Maternal genetic variants in kinesin motor domains prematurely increase egg aneuploidy

Article

Biswas, Leelabati; Tyc, Katarzyna M.; Aboelenain, Mansour; Sun, Siqi; Dundovic, Iva; Vukusic, Kruno; Liu, Jason; Guo, Vanessa; Xu, Min; Scott, Richard T.; Tao, Xin; Tolic, Iva M.; Xing, Jinchuan; Schindler, Karen

Rutgers University System; Rutgers University New Brunswick; Rutgers University System; Rutgers University New Brunswick; Rutgers University System; Rutgers University New Brunswick; Rutgers University Biomedical & Health Sciences; Egyptian Knowledge Bank (EKB); Mansoura University; Rudjer Boskovic Institute; Rutgers University System; Rutgers University New Brunswick

PROCEEDINGS OF THE NATIONAL ACADEMY OF SCIENCES OF THE UNITED STATES OF AMERICA

0027-9964

10.1073/pnas.2414963121

2024-11-05

The female reproductive lifespan is highly dependent on egg quality, especially the presence of a normal number of chromosomes in an egg, known as euploidy.
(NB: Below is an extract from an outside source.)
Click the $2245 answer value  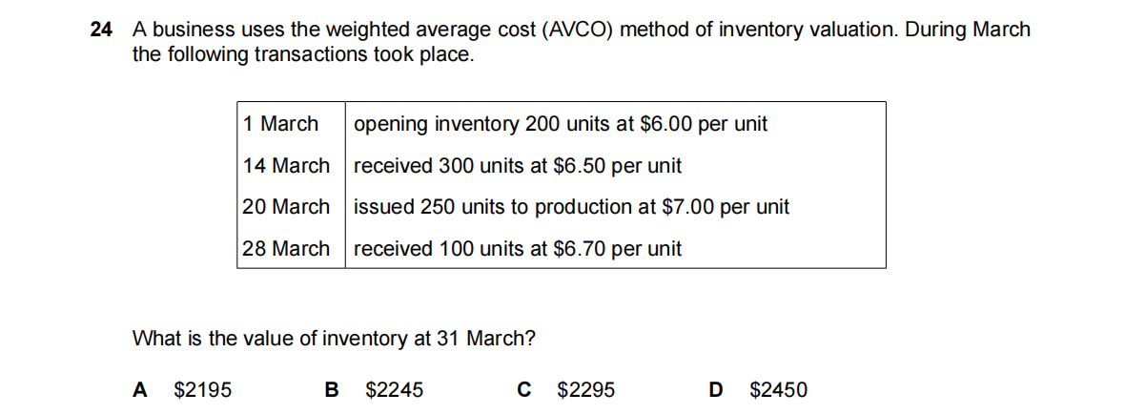click(395, 389)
Mistakes in meiosis leading to egg aneuploidy are frequent in humans. Yet, knowledge of the precise genetic landscape that causes egg aneuploidy in women is limited, as phenotypic data on the frequency of human egg aneuploidy are difficult to obtain and therefore absent in public genetic datasets. Here, we identify genetic determinants of reproductive aging via egg aneuploidy in women using a biobank of individual maternal exomes linked with maternal age and embryonic aneuploidy data. Using the exome data, we identified 404 genes bearing variants enriched in individuals with pathologically elevated egg aneuploidy rates. Analysis of the gene ontology and protein-protein interaction network implicated genes encoding the kinesin protein family in egg aneuploidy. We interrogate the causal relationship of the human variants within candidate kinesin genes via experimental perturbations and demonstrate that motor domain variants increase aneuploidy in mouse oocytes. Finally, using a knock- in mouse model, we validate that a specific variant in kinesin KIF18A accelerates reproductive aging and diminishes fertility. These findings reveal additional functional mechanisms of reproductive aging and shed light on how genetic variation underlies individual heterogeneity in the female reproductive lifespan, which might be leveraged to predict reproductive longevity. Together, these results lay the groundwork for the noninvasive biomarkers for egg quality, a first step toward personalized fertility medicine.